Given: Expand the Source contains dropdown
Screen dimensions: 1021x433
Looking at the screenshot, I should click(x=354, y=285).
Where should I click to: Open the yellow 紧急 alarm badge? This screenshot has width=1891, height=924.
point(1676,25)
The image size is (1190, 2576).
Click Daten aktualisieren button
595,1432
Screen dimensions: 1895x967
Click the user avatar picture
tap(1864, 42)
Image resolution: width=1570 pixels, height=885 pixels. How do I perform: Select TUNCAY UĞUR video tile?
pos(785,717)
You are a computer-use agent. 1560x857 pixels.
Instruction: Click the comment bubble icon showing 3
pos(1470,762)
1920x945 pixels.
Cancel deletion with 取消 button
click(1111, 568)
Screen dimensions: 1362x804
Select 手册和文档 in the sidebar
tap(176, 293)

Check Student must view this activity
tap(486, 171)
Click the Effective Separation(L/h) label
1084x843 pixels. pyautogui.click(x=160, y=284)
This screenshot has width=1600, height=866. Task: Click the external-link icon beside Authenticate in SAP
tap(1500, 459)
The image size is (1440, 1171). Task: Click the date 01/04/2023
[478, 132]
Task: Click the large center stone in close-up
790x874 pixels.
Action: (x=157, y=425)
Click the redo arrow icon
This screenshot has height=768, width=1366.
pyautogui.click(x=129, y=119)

· · · ·

WORK REQUEST:
From the line holding "Click the user avatar picture" to the last line of the records, quote each line exactly and add nothing.

OUTPUT OF THE TASK:
Click the user avatar picture
tap(1864, 42)
Image resolution: width=1570 pixels, height=885 pixels. How do I perform: Select TUNCAY UĞUR video tile?
pos(785,717)
You are a computer-use agent. 1560x857 pixels.
Instruction: Click the comment bubble icon showing 3
pos(1470,762)
1920x945 pixels.
Cancel deletion with 取消 button
click(1111, 568)
Screen dimensions: 1362x804
Select 手册和文档 in the sidebar
tap(176, 293)

Check Student must view this activity
tap(486, 171)
Click the Effective Separation(L/h) label
1084x843 pixels. pyautogui.click(x=160, y=284)
This screenshot has width=1600, height=866. Task: Click the external-link icon beside Authenticate in SAP
tap(1500, 459)
The image size is (1440, 1171). Task: Click the date 01/04/2023
[478, 132]
Task: Click the large center stone in close-up
790x874 pixels.
Action: (x=157, y=425)
Click the redo arrow icon
This screenshot has height=768, width=1366.
pyautogui.click(x=129, y=119)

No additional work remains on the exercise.